Abraham, Lerner & Arnold, LLP, New York City (James M. O'Connor of counsel), for 35 City Island, LLC, respondent.

Certilman Balin Adler & Hyman, LLP, East Meadow (Matthew J. Bizzaro of counsel), for North Fork Bank, respondent.

Order, Supreme Court, Bronx County (Mark Friedlander, J.), entered July 9, 2007, which, in an action for conversion of a check, granted plaintiff's motion for summary judgment on the issue of defendant-appellant depository bank's liability, and granted defendant-respondent payor bank's cross motion for summary judgment on its cross claim against appellant for indemnification, unanimously affirmed, with costs.

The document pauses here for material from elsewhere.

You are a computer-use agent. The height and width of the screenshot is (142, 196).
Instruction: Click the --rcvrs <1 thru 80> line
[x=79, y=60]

The subject check was made payable to "VeraWestin Restaurant Corp. dba Neptune Inn & 35 City Island Avenue LLC." The check was endorsed and deposited with appellant by a principal of VeraWestin, who absconded. The motion court correctly held that the check was a two-party check that required the endorsement of plaintiff as well as VeraWestin (UCC 3-116 [b]). We reject appellant's argument that the ampersand equally joined Neptune Inn and 35 City Island, LLC as one entity that reflected an assumed name for VeraWestin, or at least created an ambiguity in that regard such that its handling of the check satisfied reasonable commercial standards. "An assumed name shall contain no indicator of organizational form (e.g., . . . limited liability company . . .)" (19 NYCRR 156.4 [c] [1]), and, if the check was ambiguous, appellant was required to treat it as a two-party check (Kryten Iron Works v Ultra-Tech Fabricators, 228 AD2d 416, 417 [1996]). To accept appellant's argument that its employees were not required to know that an assumed name may not contain any indicator of organizational form would encourage ignorance, rather than knowledge, of the law, which would be particularly inappropriate given the obligation of appellant to inspect the check for proper endorsement (cf. Costello v Oneida [*2]Natl. Bank & Trust Co. of Cent. N.Y., 109 AD2d 1085 [1985], affd 66 NY2d 619 [1985]). The payor bank was properly awarded indemnification against appellant for breach of transfer warranties (UCC 4-207; see Leonard Smith, Inc. v Merrill Lynch, Pierce, Fenner & Smith, 129 AD2d 397, 399 [1987]). Concur—Saxe, J.P., Gonzalez, Nardelli and McGuire, JJ.